A cataract is an opacity or haze in the crystalline lens within the eye. When a cataract forms, the cataract may reduce vision or create glare and halos. There are multiple types of cataracts that differ in the location within the lens and the appearance of the opacity in the lens. All cataracts ICD 10 impacting vision can be surgically removed and replaced with an artificial lens implant.
There are two types of cataracts that are associated with the aging process.
Nuclear sclerotic cataracts and cortical cataracts are both considered normal in aging individuals.
Both of these types of cataracts are extremely common in individuals over the age of fifty.

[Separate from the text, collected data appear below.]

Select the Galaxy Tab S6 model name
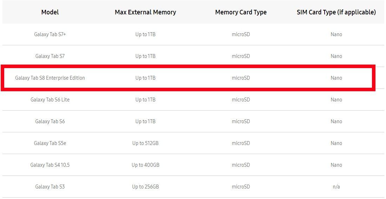The width and height of the screenshot is (386, 199). coord(50,121)
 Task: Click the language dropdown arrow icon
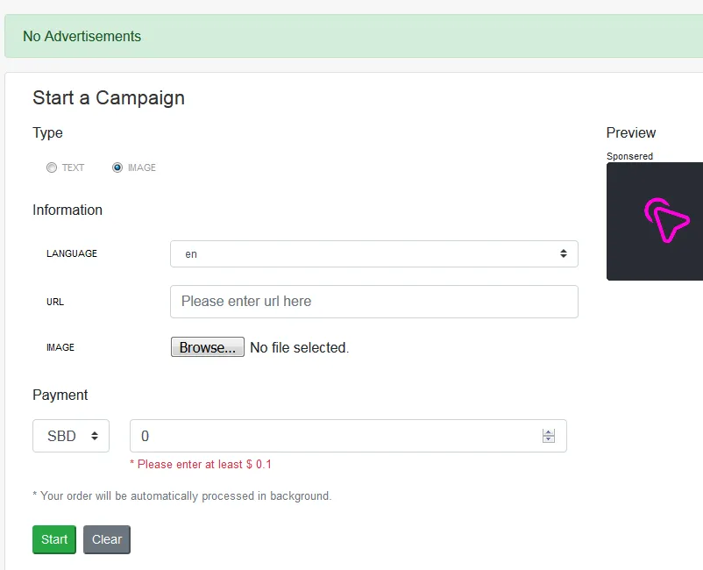tap(563, 253)
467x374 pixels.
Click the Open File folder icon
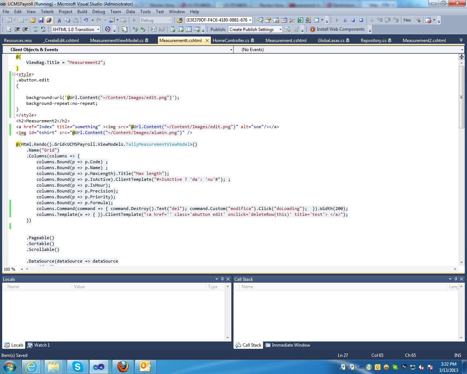[x=33, y=20]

Nuclear Sclerotic Cataracts
A nuclear sclerotic cataract forms within the center of the crystalline lens of the eye.
This portion of the crystalline lens is called the nucleus.

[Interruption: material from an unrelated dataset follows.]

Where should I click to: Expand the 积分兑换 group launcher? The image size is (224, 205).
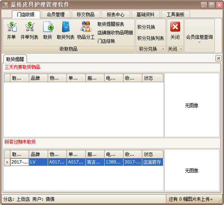click(x=163, y=49)
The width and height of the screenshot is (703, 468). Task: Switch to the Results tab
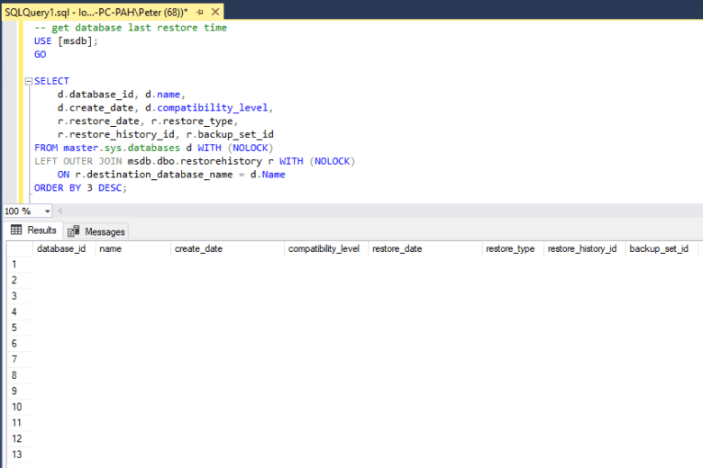click(34, 230)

Within the nucleus, there is diffuse haziness and typically yellowing as well.
Nuclear sclerotic cataracts are the most common type of cataract and are responsible for most referrals for cataract surgery.
Fortunately, these cataracts are slowly progressive and will usually be monitored annually for years before requiring surgical intervention.

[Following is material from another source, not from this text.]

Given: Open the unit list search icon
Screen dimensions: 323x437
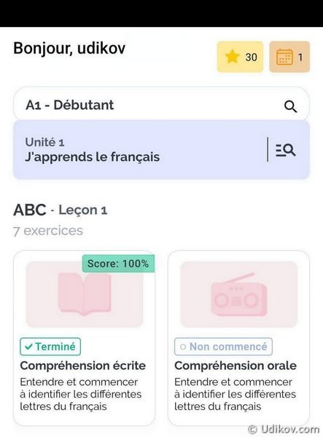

Like nuclear sclerotic cataracts, cortical cataracts are present in the elderly population, but cortical cataracts are less prevalent than the nuclear sclerotic form.
The outer layers of the crystalline lens are the cortex.
Within the lens cortex, dots or spokes of opacities can form, creating cortical cataracts.
If cortical cataracts do not directly impede the line of sight, there may not be any symptoms or reduction in vision.
However, if the cataract is within the line of sight, there will be a significant impact on vision as these are usually dense and difficult to see through.
Cataracts That are NOT Associated with Aging
Unlike nuclear sclerotic and cortical cataracts, there are other types of cataracts that are not considered a normal part of aging.
These cataracts can be related to medication use or an underlying medical condition.
Posterior subcapsular cataracts, Christmas tree cataracts, and sunflower cataracts are all in this group of cataracts.
Posterior Subcapsular Cataracts
A posterior subcapsular cataract forms on the back surface of the crystalline lens.
These cataracts are small but central in the line of sight so they impact vision more than other forms of cataracts.
Long-term steroid use, both eye drops and oral medication can lead to the development of a posterior subcapsular cataract.
Additionally, these types of cataracts are associated with diabetes and may develop earlier than expected for normal aging.
Christmas Tree and Sunflower Cataracts
Christmas Tree and Sunflower cataracts are named based on the appearance of the opacity in the crystalline lens.
In a Christmas tree cataract, the appearance has several different colors which are often shimmering when viewed by an eye doctor.
These are associated with diabetes and are fairly uncommon.
Sunflower cataracts have a brown or yellow hue and are petal-shaped in appearance, which gives the name cataracts.
Sunflower cataracts are associated with Wilson’s disease which causes an increase in copper in the body.